翌日、礼子さんと2人で現れた川島さんに医師は、大腸がんであることを告知し、手術が必要なこと、手術ではがんを切除するだけでなく人工肛門を造設する必要があること、入院期間は1カ月くらいになることなどを説明した。
「そういわれて真っ先に思ったのは、仕事のことでした。すでに予定の入っている仕事はキャンセルしないといけないし、仕事ができなくなるとすぐ経済的に苦しくなりますからね。死ぬかもしれないとか死ぬのが怖いとかは、その後の入院中も全然考えませんでした」
それでもやはりどこか動揺したところがあったのだろう。がんの大きさや病期などについても医師から説明はあったはずだが、川島さんは覚えていないという。
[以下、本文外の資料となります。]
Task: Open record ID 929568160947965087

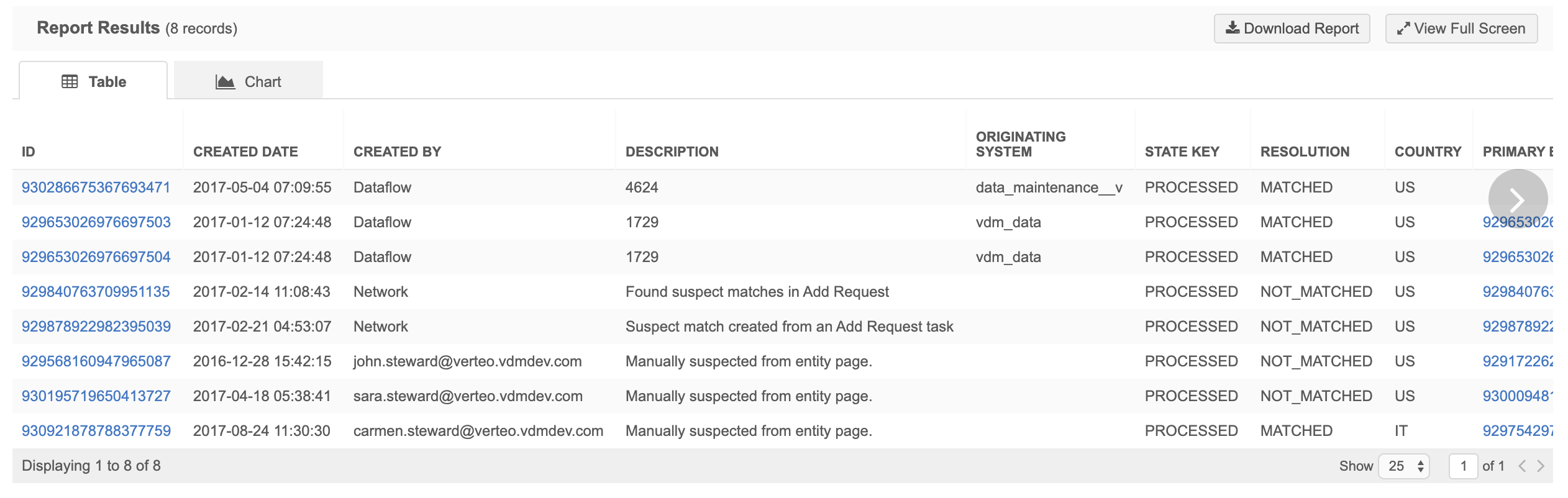Action: tap(96, 361)
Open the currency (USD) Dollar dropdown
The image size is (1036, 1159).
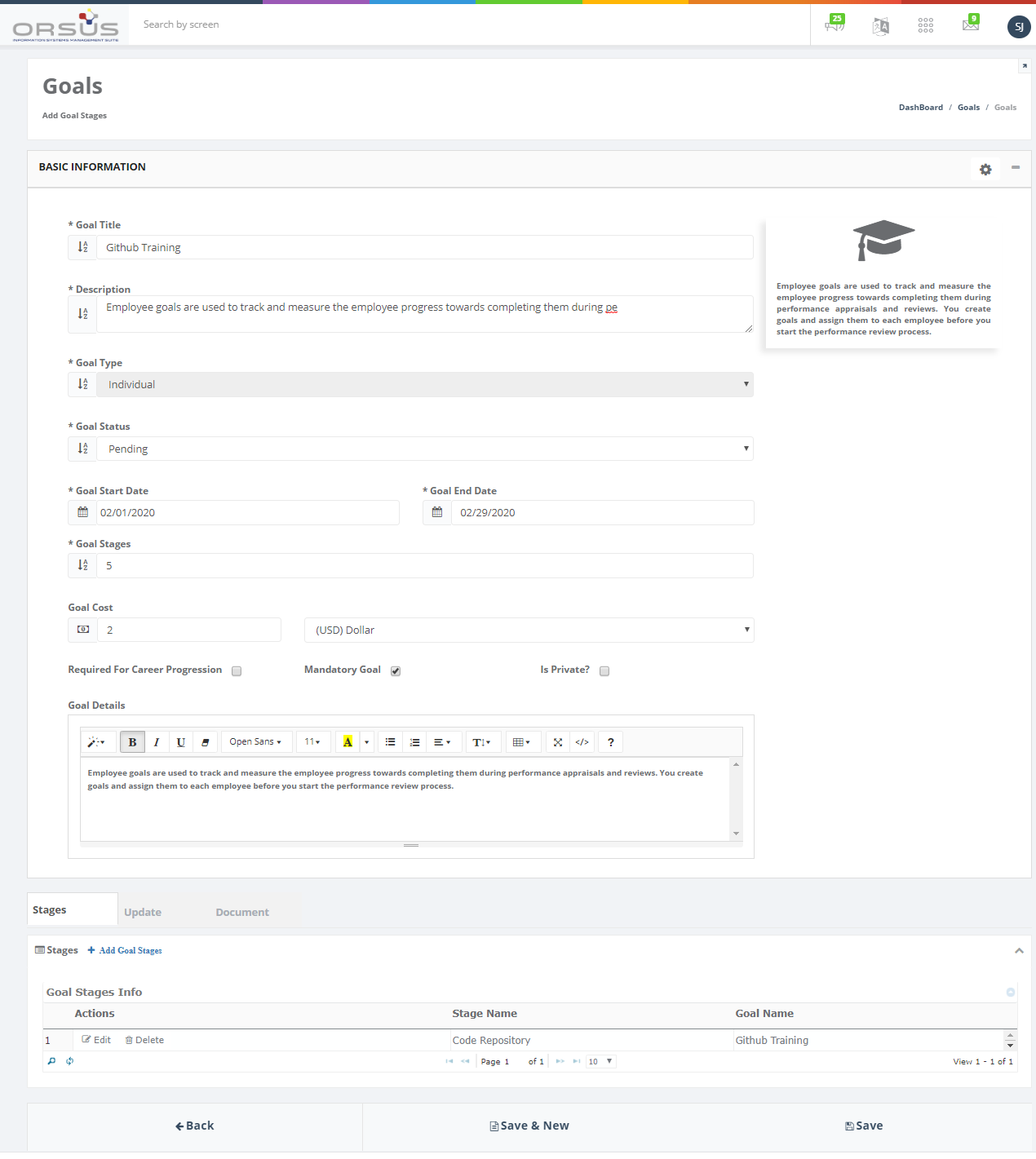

川島さんは酒もタバコもやらない。ただ食生活は肉に偏りがちだった。結婚してからは野菜を食べるように礼子さんから盛んにいわれたが、どうしても好きなもの以外は食べようとしないところがあった。大腸がんになる原因として思い当たるものはそれくらいだという。
ともあれ手術は無事に終わり、川島さんは退院の日を迎えた。
「タクシーくらい呼んでくれるのだろう」
川島さんはそう思っていた。ところが礼子さんはリハビリを兼ねて家まで歩いて帰ることを勧めた。約30分の道のりを川島さんは礼子さんと並んで休み休みゆっくり歩いて帰った。別に礼子さんが厳しいわけではない。川島さんは退院の翌日、もう仕事の予定を入れていたのだ。それなのに途中で歩けなくなっては困るからと礼子さんは考えたのだった。